*Text*:
RNIB logoThe Royal National Institute of Blind People (RNIB), the UK’s charity for those with sight loss, has announced that its Talking Books service, “which provides 4,000 audio books every single day to people with sight loss, will be entirely free for all blind and partially sighted people from today.” Previously, subscribers had to pay a £50 ($75.56) annual fee for access to the service’s c.23,000 titles.

This news was shared in the context of HarperCollins’s commitment to the program. “HarperCollins which counts Hilary Mantel, Bernard Cornwell and David Walliams amongst its authors, has become the first publisher to commit to delivering every new title to the RNIB library on the date of general publication; providing equal and immediate access to current bestsellers for blind and partially sighted readers,” stated the release. The service is available only to UK subscribers, but “anyone who is registered as blind or partially sighted can borrow up to six Talking Books at any time, completely free-of-charge.” The RNIB calculates that this comprises “more than 360,000 people registered blind or partially sighted in the UK.”

*Material supplied*:
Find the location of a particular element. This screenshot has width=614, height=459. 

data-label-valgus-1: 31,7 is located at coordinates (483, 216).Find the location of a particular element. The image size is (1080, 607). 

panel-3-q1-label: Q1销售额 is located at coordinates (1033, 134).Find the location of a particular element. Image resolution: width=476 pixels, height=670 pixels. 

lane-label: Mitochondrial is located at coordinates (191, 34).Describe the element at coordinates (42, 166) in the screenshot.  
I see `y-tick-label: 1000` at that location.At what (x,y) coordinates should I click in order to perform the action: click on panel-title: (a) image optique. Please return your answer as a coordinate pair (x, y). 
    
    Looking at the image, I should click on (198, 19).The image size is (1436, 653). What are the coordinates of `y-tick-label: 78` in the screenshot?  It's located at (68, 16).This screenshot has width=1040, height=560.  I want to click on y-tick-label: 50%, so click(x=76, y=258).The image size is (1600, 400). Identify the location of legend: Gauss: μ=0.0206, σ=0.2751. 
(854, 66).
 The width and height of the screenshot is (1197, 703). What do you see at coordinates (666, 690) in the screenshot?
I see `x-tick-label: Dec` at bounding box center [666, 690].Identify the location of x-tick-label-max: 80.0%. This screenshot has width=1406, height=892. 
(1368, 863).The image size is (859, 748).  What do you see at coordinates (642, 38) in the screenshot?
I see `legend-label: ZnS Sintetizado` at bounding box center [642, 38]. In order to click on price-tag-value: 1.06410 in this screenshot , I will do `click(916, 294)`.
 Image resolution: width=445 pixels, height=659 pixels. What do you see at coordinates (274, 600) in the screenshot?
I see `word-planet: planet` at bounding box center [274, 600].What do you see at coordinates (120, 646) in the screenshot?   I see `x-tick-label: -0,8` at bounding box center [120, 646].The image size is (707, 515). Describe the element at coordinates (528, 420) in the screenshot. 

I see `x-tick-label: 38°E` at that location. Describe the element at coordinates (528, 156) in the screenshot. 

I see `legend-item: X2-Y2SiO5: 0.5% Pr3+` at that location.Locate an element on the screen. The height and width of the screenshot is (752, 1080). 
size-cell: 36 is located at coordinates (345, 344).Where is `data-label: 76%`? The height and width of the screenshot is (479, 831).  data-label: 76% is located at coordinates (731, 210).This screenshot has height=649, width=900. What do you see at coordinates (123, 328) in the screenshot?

*What to work on*:
1. In the text on RNIB's Talking Books service, what reason is given for why HarperCollins's commitment matters to blind and partially sighted readers? Answer in one to three sentences.
2. Answer these questions from the text on RNIB's Talking Books service:
(a) What annual fee did subscribers pay before the change?
(b) How many Talking Books can a registered person borrow at any time?
(c) How many people in the UK does the RNIB calculate are registered blind or partially sighted?
3. Pick up the text on RNIB's Talking Books service after its final sentence and keep writing.
You won't need the lines to do any of these tasks.

*Exercise answers*:
1. HarperCollins has committed to delivering every new title to the RNIB library on the date of general publication. According to the release, this gives blind and partially sighted readers equal and immediate access to current bestsellers.

2.
(a) £50 ($75.56)
(b) Up to six
(c) More than 360,000

3.
Neil Heslop, Director of RNIB Solutions, said: “At RNIB we feel passionately that reading can change the lives of blind and partially sighted people. After losing my own sight at a young age, I personally know how important the connection to the written word is, both for education and leisure. I am delighted that HarperCollins has chosen to support RNIB Talking Books and help improve accessibility through the library, we hope that other publishers will follow their lead. We’re committed to providing a world-class service which makes a huge difference to many people.”

Needless to say, free audiobooks are available at LibriVox and elsewhere, albeit generally those in the public domain. However, according to the RNIB, “almost 30,000 blind and partially sighted adults and children use Talking Books, and the RNIB library is the largest of its kind in Europe. Readers can access the audio books on CD or USB or as a digital download.”